Lorsque l’on finit de lire Le chant des ruelles obscures on se pose une question plutôt naïve: Quelle est cette magie qui vous fait rentrer tout un monde dans cet ouvrage de 167 pages? Car la magie est là et elle opère dès l’augure!
L’histoire de Barguellil, héros dont le sobriquet juxtaposé au titre est un oxymore lumineux est relatée dans les détails. Le récit qui en est fait imite le cheminement de sa vie, sinusoïdale, oscillant entre succès et re chute.
Ahmed Mahfoudh, en auteur esthète, a fait côtoyer deux mondes à travers son personnage clé. Le premier est virtuel, romanesque, fruit de son imagination nourrie elle-même de souvenirs d’un Tunis qu’il ressuscite. Le deuxième est réel, il est l’intertexte tangible, témoin d’une époque.
En figure connue du mezoued, le héros de Mahfoudh parcourt un monde narratif ponctué de détails historiques et culturels réellement tunisiens: le récit qui débute dans les années 70 et se poursuit jusque l’avant-révolution, a pour espace spatio-temporel l’histoire de la Tunisie, de ses faubourgs, de son urbanisme en mouvement, jusqu’à sa côte djerbienne.
Entre obscurité et lumière, odeur de gomme arabique, jeux d’enfants, et heurts d’adultes, Mahfoudh fait revivre tout un monde, en fait revivre l’essence, à force d’images et de descriptions minutieuses. Les déboires de l’artiste, de son enfance perdue à l’adulte sans objectif ou presque qu’il devient sont une pérégrination dans la ville à laquelle il nous invite. Un voyage dont il est le prisme, voyage ponctué de faits réels, de noms réels, imprégné de réalisme rendant réalistes des personnages que l’auteur crée pourtant de toutes pièces.
Ici se côtoient Fadhel Jaziri, Lotfi Bouchnaq, Habbouba, le clan Ben Ali, Smaïl Hattab dans une maîtrise savamment orchestrée. Ici, Tunis, prend forme, forme humaine et féminine, envoûtante, décadente, magicienne et ensorceleuse.
Le sort du héros n’y change rien et le tragique marquant sa vie sisyphéenne n’empêche pas la tonalité colorée se dégageant du récit qui en est fait.

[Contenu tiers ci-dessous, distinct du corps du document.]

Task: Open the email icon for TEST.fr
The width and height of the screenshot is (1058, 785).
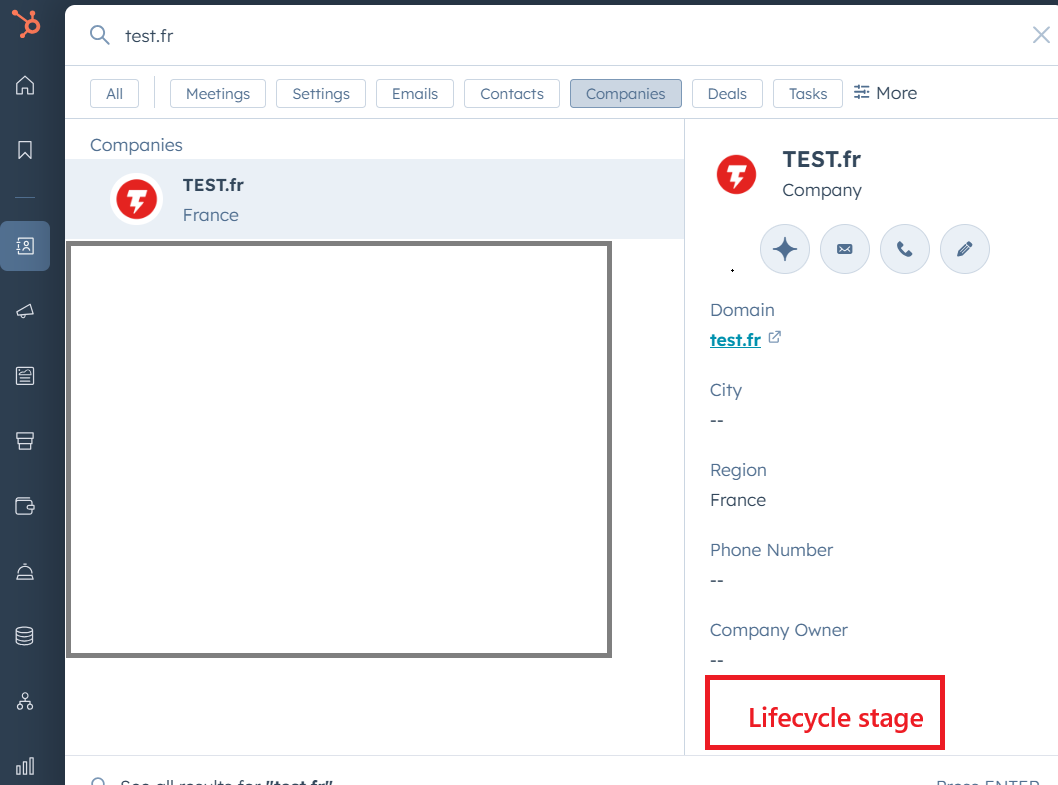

Barguellil, fils de la médina, échappe aux codes et aux stéréotypes. Il accompagne le lecteur dans un parcours atypique au fil de la Tunisie et de son histoire, au son du mezoued, au goût de Mornag et au leitmotiv musical et poétique. Une poésie d’un autre temps, pour un roman au ton novateur ayant obtenu récemment le Prix du jury Comar 2017.
Un ouvrage bien tunisien qui en rappelle un autre: Ettaliani. L’on a l’impression que le héros de Mahfoudh et celui de Mabkhout pourraient se croiser au détour d’une ruelle, au croisement d’une époque ou d’un événement bien de chez nous. Car abstraction faite des choix de langues d’écriture (arabe et français), règne dans ces deux romans tunisiens à succès une ambiance similaire, probablement est-ce le fruit d’une même dextérité, propre à deux dramaturges orfèvres des descriptions aussi réalistes que… fantastiques.
Enseignant universitaire, spécialiste de la littérature maghrébine, l’auteur de Chant des ruelles obscures a créé une oeuvre rivalisant en qualité avec celles qu’il enseigne depuis plusieurs années à l’Université de Tunis. Celle-ci mérite de figurer dans le corpus des livres au programme des départements de Lettres.